*Consuela*—Did your mother tell you yet when the funeral is? I’m sure one of your other sisters can pick up the slack with the wake. I will definitely need you the two days leading up to the party and the day of the party itself. I could say something patronizing like “He’s in a better place,” but you’re a big girl, so I’ll just state the blunt truth: No one wants to attend a party where one of the servers is acting like a wet blanket. Let’s turn that frown upside down.

*Raymond*—I need the car painted a different color immediately. Wipe it down first and then get the paint on ASAP. Don’t, under any circumstances, take it out of the garage until you’ve done this. I wouldn’t mess with the plates this time. Also, could you get in a little early the next few days and grab the paper off the lawn before anyone sees it? Especially Frances. She has no idea when to keep her mouth shut.
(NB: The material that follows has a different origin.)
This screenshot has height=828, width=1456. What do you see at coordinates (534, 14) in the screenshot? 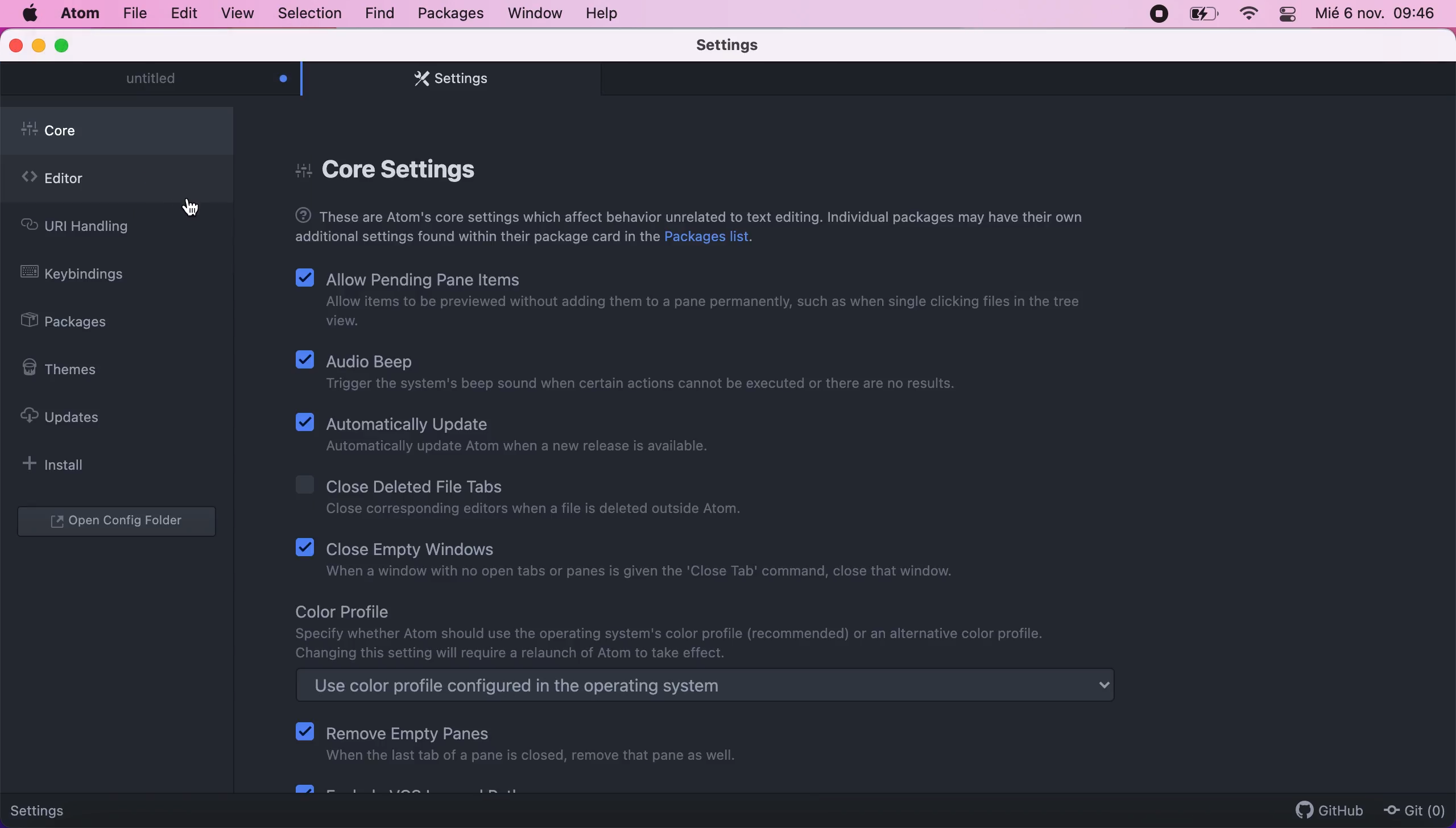
I see `window` at bounding box center [534, 14].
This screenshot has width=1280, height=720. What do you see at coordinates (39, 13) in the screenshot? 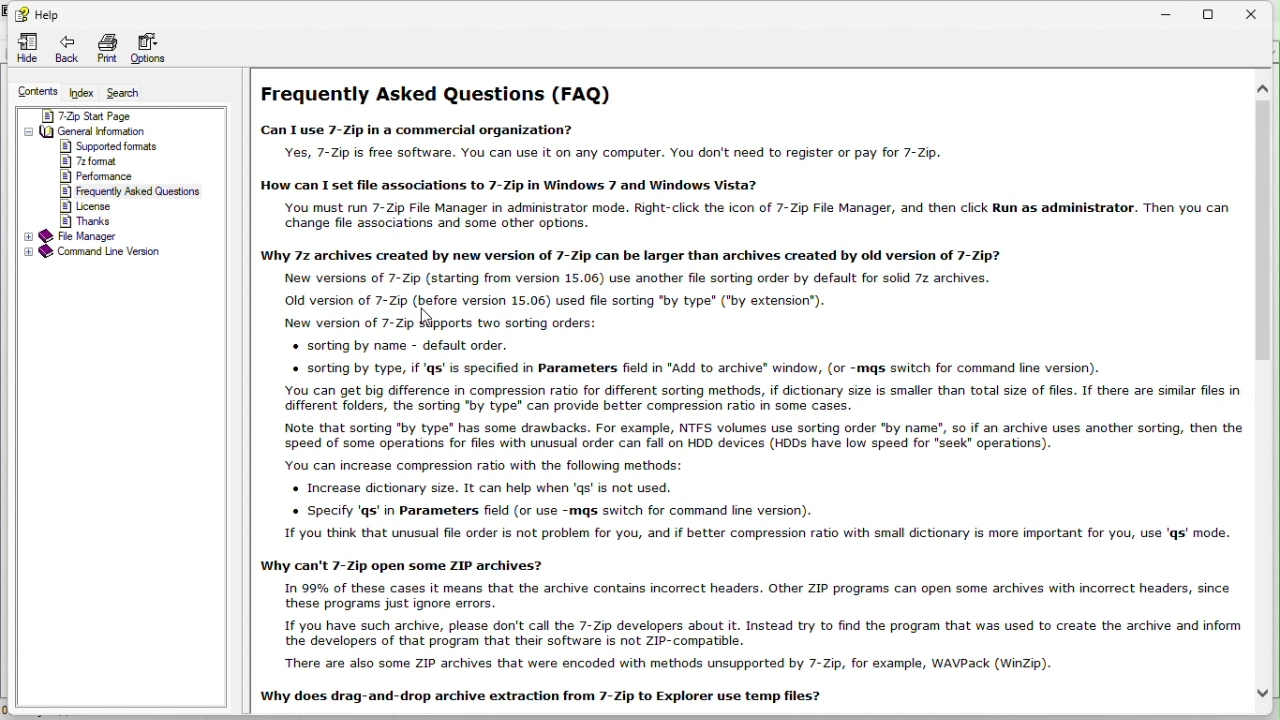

Sorry to dump this on you so soon after the last one, and you’re right, it’s a bad idea for me to drive at night.

*Frances*—What I wanted for breakfast: Total Raisin Bran with the raisins picked out. What you gave me: Total. Do you think I can’t tell the difference? And I don’t know why a simple request for bird’s-nest soup always has to = Frances Meltdown. Is everything a crisis with you or do you just like playing the martyr?

*Hector*—The drain to the pool is clogged. It could be leaves, but I suspect it’s one of the Henderson’s bulldogs again. You’ll have to get it out and put it with the others. I checked the garage and, as usual, we’re out of quicklime when we need it most. I keep telling you, the time to buy it is in advance, so it’s right there. Fix the gap in the fence so nobody puts two and two together. (I already fished the Henderson’s invite out of their mailbox, so they shouldn’t be a problem at the party.) Also, there’s a proper place for the shovel when you’re done with it, and it’s not lying next to the driveway.

*Hans*—Let’s 86 the cardiovascular workout; it’s time-consuming and I’m nodding off halfway through Benny Hill every night. New priority: I want the biceps and … whatever the other arm muscles are called to be at their prime for this party. Locate some more THG cream and try to find a substitute for the horse pills you gave me last week. You’re my PT—you should be able to come up with something that doesn’t turn my urine red and keep me up for 72 hours.

*All*—Just a general heads-up: A few neighbors with nothing better to do may come to the door ranting about something that will make no sense to you. The “Megan” they are talking about was the owner of this house before we got here, and she broke some law and that’s what the fliers are referring to. (That my picture is on there just shows you how confused they are.) Let’s pull together and weather this like a family. We have a gala affair to host!